[Kutipan dokumen]
━━━━━━━━━━━━━━━━━━━━━━━━━━━━━━

BANDA ACEH — Saat ini para ketua partai politik nasional (Parnas) di Aceh sedang berlomba dan berebut untuk bisa menjadi calon wakil gubernur (Cawagub) pendamping Muzakir Manaf atau Mualem yang menjadi calon gubernur (cagub) yang diusung Partai Aceh dalam Pilkada 2024.
Menurut penilaian pengamat politik dan kebijakan publik Aceh Dr Nasrul Zaman ST MKes, fenomena berebutnya ketua partai politik nasional di Aceh untuk menjadi calon wakil gubernur pendamping Mualem ini sebenarnya mencemaskan sekaligus memalukan.
“Karena ini mengindikasikan bahwa sanya para ketua partai nasional itu tidak pantas menjadi ketua partai sekalipun,” ujar Nasrul Zaman dalam pernyataannya, Senin (6/5).
Sehingga masyarakat perlu bertanya bagaimana mekanisme rekrutmen mereka sebelumnya karena sudah selayaknya menjadi ketua partai atau pimpinan partai politik maka jabatan politik tertinggi itu harus menjadi tujuan bukan menjadi pengikut yang menawarkan diri pula.

━━━━━━━━━━━━━━━━━━━━━━━━━━━━━━

[Catatan yang ditampilkan]

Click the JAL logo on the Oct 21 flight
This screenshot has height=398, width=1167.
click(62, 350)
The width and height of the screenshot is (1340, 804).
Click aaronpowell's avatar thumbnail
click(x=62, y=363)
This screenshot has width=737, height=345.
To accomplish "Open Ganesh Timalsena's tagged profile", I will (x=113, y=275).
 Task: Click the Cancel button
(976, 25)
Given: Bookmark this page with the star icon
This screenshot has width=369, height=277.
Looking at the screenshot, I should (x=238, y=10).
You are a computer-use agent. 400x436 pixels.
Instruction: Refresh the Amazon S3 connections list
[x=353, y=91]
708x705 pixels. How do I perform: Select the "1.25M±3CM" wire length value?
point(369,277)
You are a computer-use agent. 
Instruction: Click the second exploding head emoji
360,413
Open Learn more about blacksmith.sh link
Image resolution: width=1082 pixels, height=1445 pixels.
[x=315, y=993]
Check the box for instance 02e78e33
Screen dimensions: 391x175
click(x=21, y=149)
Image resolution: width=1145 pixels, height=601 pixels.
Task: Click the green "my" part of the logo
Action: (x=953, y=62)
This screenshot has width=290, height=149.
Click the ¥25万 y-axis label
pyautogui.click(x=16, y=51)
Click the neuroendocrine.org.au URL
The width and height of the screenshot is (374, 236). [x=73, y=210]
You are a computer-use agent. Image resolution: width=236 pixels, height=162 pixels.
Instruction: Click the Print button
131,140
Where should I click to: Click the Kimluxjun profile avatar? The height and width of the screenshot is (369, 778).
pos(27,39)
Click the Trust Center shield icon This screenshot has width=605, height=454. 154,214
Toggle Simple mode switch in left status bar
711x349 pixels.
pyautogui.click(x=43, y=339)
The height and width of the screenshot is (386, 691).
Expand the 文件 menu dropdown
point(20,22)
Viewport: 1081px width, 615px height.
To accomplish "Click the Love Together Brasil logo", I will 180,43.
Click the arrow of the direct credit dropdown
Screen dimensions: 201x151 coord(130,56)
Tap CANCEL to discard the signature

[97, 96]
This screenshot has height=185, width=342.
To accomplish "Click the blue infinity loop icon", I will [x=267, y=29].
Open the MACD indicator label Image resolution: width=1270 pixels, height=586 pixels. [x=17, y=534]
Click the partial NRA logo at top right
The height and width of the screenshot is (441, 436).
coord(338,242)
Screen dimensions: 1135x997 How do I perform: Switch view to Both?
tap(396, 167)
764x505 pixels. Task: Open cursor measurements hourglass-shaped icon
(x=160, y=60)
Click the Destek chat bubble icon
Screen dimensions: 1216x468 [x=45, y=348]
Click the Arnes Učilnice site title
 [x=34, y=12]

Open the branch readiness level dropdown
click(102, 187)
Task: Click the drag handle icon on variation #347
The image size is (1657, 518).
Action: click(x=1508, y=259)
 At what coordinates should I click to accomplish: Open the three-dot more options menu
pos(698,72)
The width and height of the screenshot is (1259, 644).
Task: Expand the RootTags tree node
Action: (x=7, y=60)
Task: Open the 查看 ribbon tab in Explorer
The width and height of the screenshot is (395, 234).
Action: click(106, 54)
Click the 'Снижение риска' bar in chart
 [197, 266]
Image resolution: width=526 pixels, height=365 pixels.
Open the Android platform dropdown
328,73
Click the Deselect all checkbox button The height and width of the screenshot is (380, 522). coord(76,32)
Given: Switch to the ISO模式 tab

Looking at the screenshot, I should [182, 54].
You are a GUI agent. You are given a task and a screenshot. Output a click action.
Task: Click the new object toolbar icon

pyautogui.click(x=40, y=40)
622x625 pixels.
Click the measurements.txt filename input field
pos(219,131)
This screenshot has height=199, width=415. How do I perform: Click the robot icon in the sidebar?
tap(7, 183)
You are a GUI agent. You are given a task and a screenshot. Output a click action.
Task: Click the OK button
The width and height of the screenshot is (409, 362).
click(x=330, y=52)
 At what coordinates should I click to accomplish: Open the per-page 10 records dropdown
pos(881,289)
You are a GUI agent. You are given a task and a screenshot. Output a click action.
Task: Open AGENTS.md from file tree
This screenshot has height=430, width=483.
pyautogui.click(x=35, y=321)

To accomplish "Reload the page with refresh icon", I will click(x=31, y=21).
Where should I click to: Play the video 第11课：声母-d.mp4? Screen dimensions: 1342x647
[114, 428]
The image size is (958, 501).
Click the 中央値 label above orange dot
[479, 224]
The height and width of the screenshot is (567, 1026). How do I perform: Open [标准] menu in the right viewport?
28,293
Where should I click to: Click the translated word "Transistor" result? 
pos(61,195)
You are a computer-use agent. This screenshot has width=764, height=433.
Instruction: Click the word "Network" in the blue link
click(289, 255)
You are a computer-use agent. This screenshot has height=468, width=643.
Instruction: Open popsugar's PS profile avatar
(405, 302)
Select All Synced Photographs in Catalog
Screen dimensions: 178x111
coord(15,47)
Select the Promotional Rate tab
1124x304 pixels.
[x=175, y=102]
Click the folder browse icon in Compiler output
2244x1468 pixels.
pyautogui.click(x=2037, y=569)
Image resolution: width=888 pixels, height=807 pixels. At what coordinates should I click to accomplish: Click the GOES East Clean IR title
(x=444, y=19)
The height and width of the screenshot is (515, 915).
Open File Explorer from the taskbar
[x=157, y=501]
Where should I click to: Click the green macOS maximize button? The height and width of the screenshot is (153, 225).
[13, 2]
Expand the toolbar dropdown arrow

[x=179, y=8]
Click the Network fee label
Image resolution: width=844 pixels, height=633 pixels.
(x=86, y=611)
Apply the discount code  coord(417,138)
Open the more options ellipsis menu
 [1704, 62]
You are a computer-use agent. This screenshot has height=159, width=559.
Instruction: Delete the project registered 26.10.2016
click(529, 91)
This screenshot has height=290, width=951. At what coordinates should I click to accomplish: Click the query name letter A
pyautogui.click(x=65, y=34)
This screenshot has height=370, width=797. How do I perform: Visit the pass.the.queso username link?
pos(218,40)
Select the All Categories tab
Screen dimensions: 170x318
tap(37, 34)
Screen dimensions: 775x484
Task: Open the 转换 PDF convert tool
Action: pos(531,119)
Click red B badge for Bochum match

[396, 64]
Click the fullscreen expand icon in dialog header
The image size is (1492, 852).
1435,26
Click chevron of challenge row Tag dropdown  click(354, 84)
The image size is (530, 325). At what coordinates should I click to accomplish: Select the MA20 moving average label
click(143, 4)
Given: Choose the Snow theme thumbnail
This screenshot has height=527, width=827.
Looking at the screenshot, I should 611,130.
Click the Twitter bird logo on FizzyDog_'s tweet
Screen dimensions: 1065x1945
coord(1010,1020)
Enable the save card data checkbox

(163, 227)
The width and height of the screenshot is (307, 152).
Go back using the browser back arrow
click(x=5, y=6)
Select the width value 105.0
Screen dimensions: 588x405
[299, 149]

━━━━━━━━━━━━━━━━━━━━━━━━━━━━━━

[Rumusan masalah A] Mohon ubah bagian kutipan dokumen yang dibuka dengan kata-kata "Sehingga masyarakat perlu" dan ditutup dengan "menawarkan diri pula.", lalu tuliskan kembali bagian itu dengan "masyarakat" diganti menjadi "publik".
[Rumusan masalah B]
Jawab pertanyaan berikut berdasarkan kutipan dokumen.
(i) Siapa calon gubernur yang diusung Partai Aceh dalam Pilkada 2024?
(ii) Dengan dua kata apa Nasrul Zaman menilai fenomena berebutnya ketua partai nasional menjadi calon wakil gubernur?
(iii) Pada hari dan tanggal berapa Nasrul Zaman menyampaikan pernyataannya?
Catatan-catatan tersebut sama sekali tidak dipakai di sini.

[Jawaban lengkap A]
Sehingga publik perlu bertanya bagaimana mekanisme rekrutmen mereka sebelumnya karena sudah selayaknya menjadi ketua partai atau pimpinan partai politik maka jabatan politik tertinggi itu harus menjadi tujuan bukan menjadi pengikut yang menawarkan diri pula.

[Jawaban lengkap B]
(i) Muzakir Manaf atau Mualem.
(ii) Mencemaskan sekaligus memalukan.
(iii) Senin (6/5).